(Extracted data entries)
•••

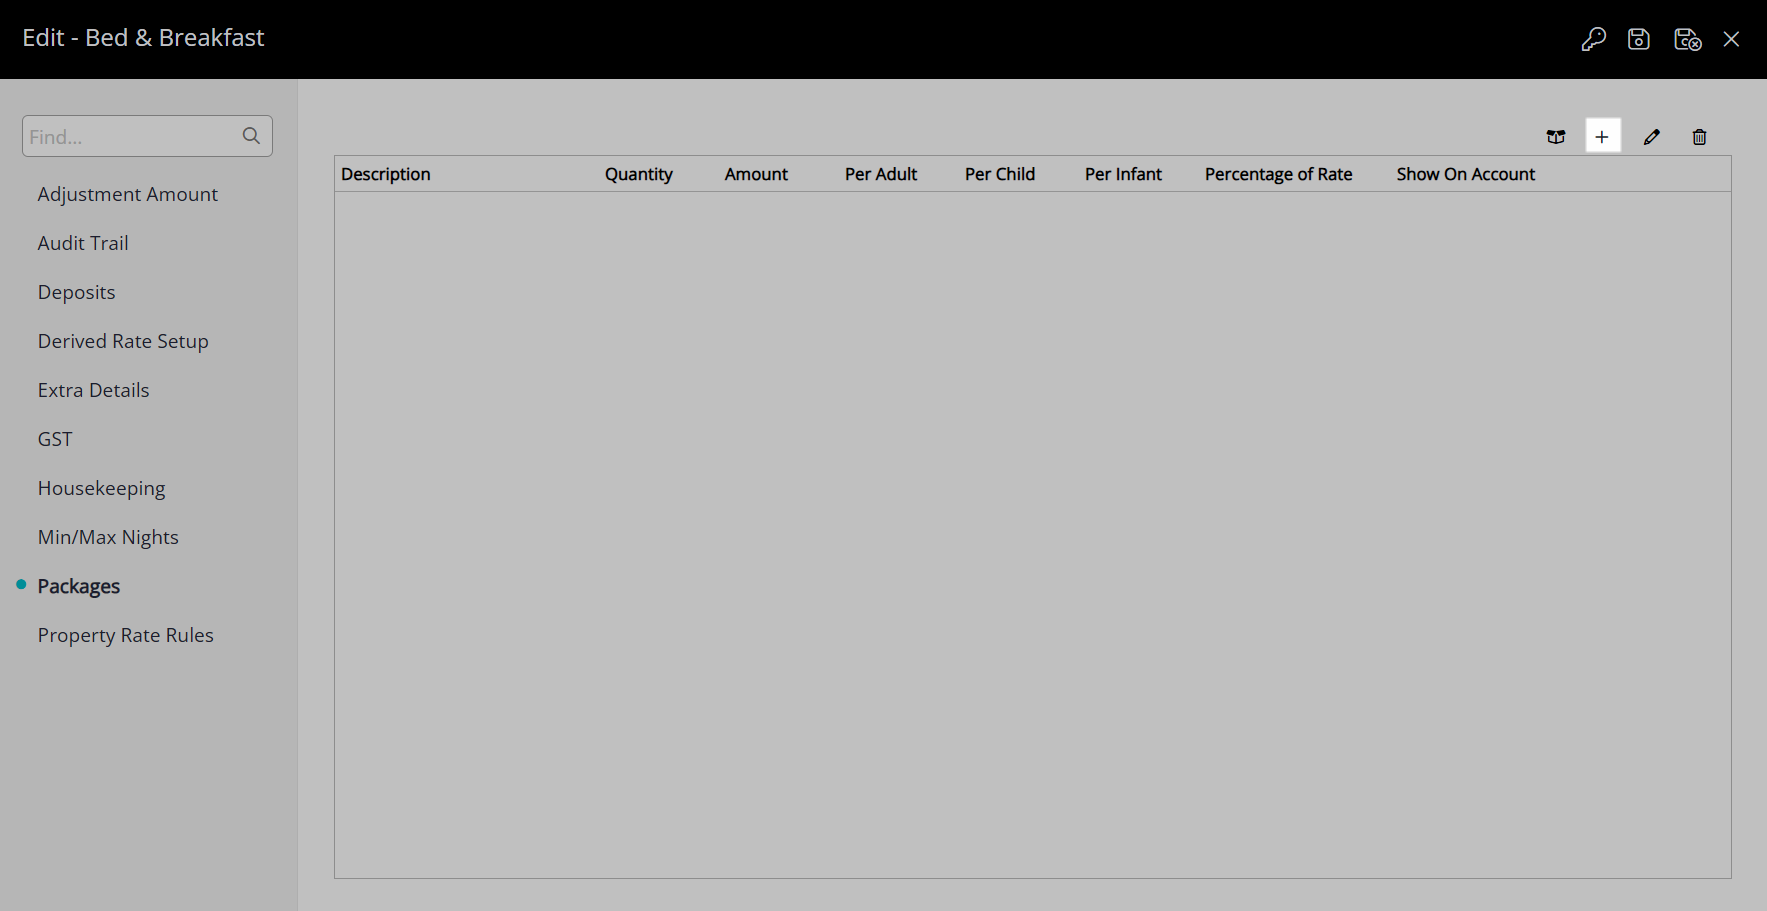
Task: Go to Min/Max Nights
Action: click(x=108, y=537)
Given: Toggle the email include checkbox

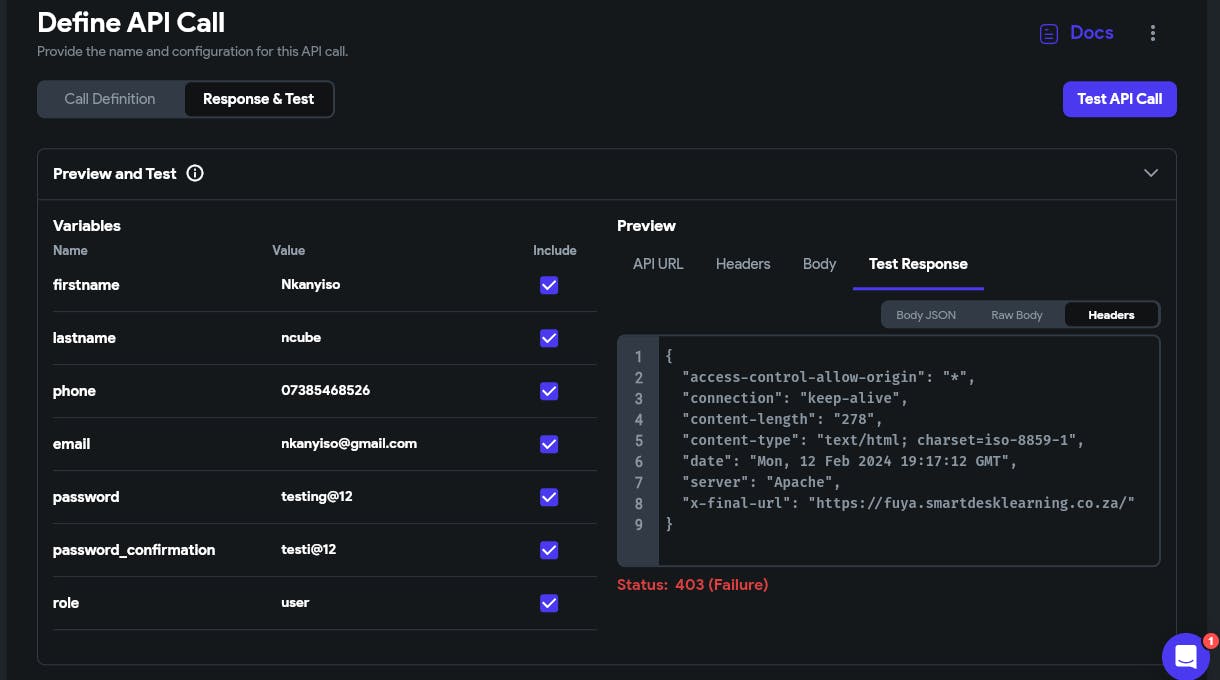Looking at the screenshot, I should pos(549,444).
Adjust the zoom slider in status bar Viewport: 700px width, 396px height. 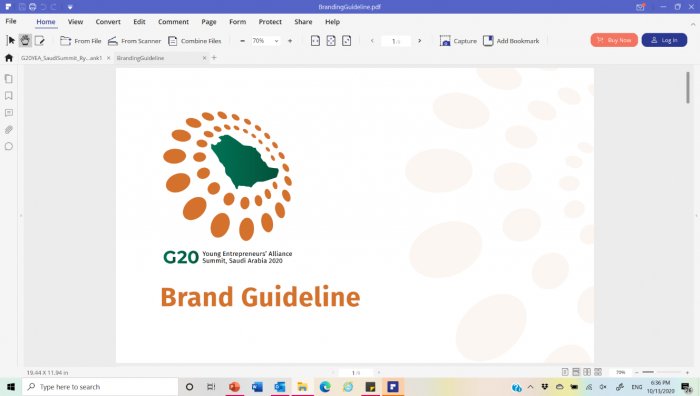click(x=662, y=372)
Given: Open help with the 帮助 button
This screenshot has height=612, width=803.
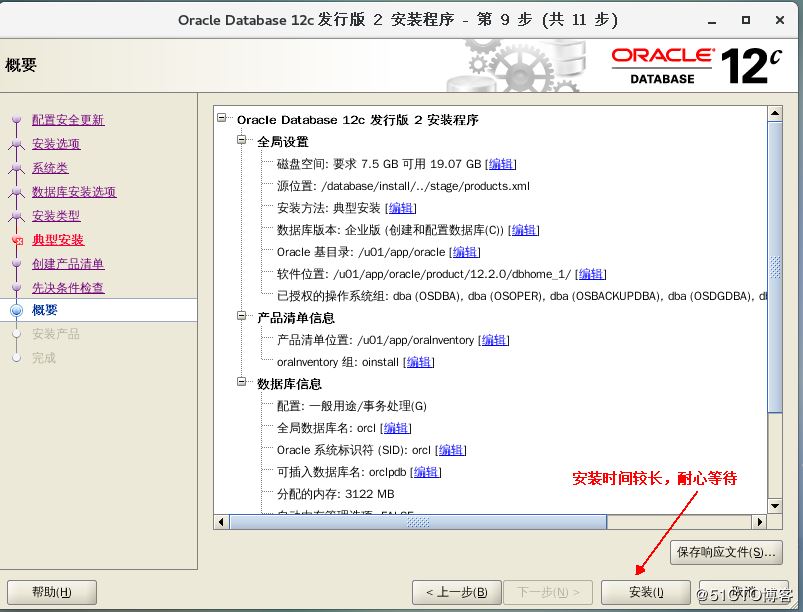Looking at the screenshot, I should 52,592.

•••

Your goal – The lines to retype run from the one containing "Given: Open help with the 帮助 button" through the last line of the records above; write them exactly and skip the pictures.

Answer area –
Given: Open help with the 帮助 button
This screenshot has height=612, width=803.
Looking at the screenshot, I should 52,592.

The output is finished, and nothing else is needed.